Credit risk poses a classification problem that’s inherently imbalanced. This is because healthy loans easily outnumber risky loans.
The purpose of this exercise is to use various techniques to train and evaluate models with imbalanced classes.
I use a dataset of historical lending activity from a peer-to-peer lending services company to build a model that can identify the creditworthiness of borrowers and predict them to be "healthy loans" or "high-risk loans"

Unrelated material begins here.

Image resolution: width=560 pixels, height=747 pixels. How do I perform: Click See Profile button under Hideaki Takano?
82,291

To do this exercise, I'll use the following stages of the machine learning process:
-
Read the data
-
Visualize the data
-
Split the data into training and testing sets
-
Oversample the data
-
Fit a logistic regression model
-
Make predictions
-
Evaluate the model
This model is ran twice: once with a traditional sampling method and once with an oversampling method. Based on the information in the classification report, we can see which method produces more accurate results.

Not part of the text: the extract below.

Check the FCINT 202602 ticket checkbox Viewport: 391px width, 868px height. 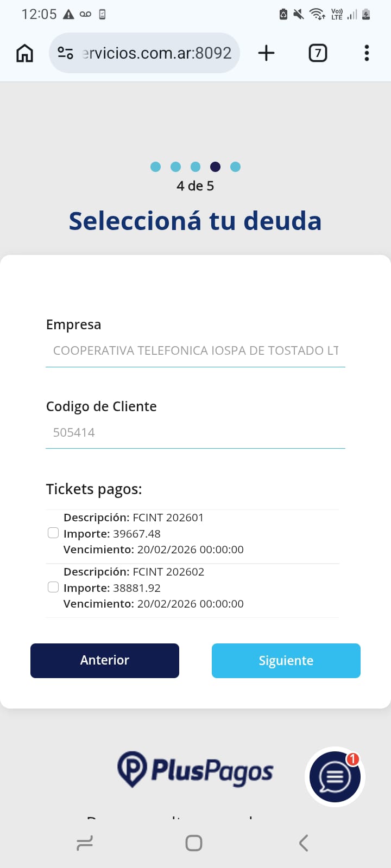click(53, 588)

Using bulleted lists, describe the balanced accuracy scores and the precision and recall scores of all machine learning models.

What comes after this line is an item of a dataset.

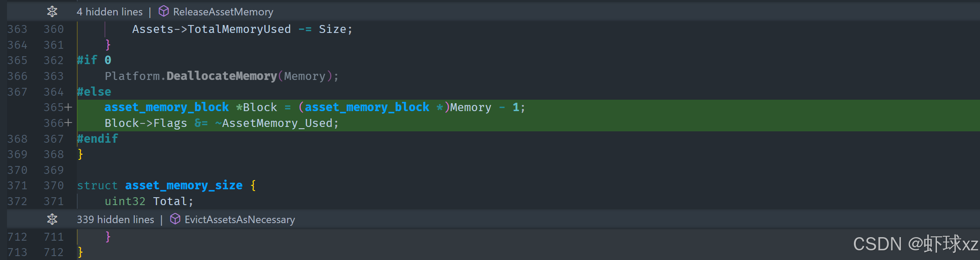Screen dimensions: 980x260
Task: Expand the 4 hidden lines icon
Action: pos(52,12)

- Machine Learning Model 1 with traditional sampling:
- For healthy loans (0), the model predicts 1.00 for precision and 0.99 for recall. For high-risk loans, the model predicts 0.85 for precision and 0.91 for recall, which means that the model will sometimes misclassify high-risk loans.
- Machine Learning Model 2 with an oversampling method:
- The model appears to be fairly accurate for high-risk (1) loans with a balanced accuracy of 0.99, a precision of 0.84, and a recall of 0.91.
The regression model overall improves the prediction for high-risk loans (1). In terms of precision, the value was reduced slightly from 0.85 to 0.84. However,in terms of recall, the minority class metric using resampled data was much better (0.99 vs 0.91) Meaning that the resampled data is more accurately predicting high-risk loans. This is important because the purpose of resampling was to improve our prediction o the minority class, which is high-risk loans.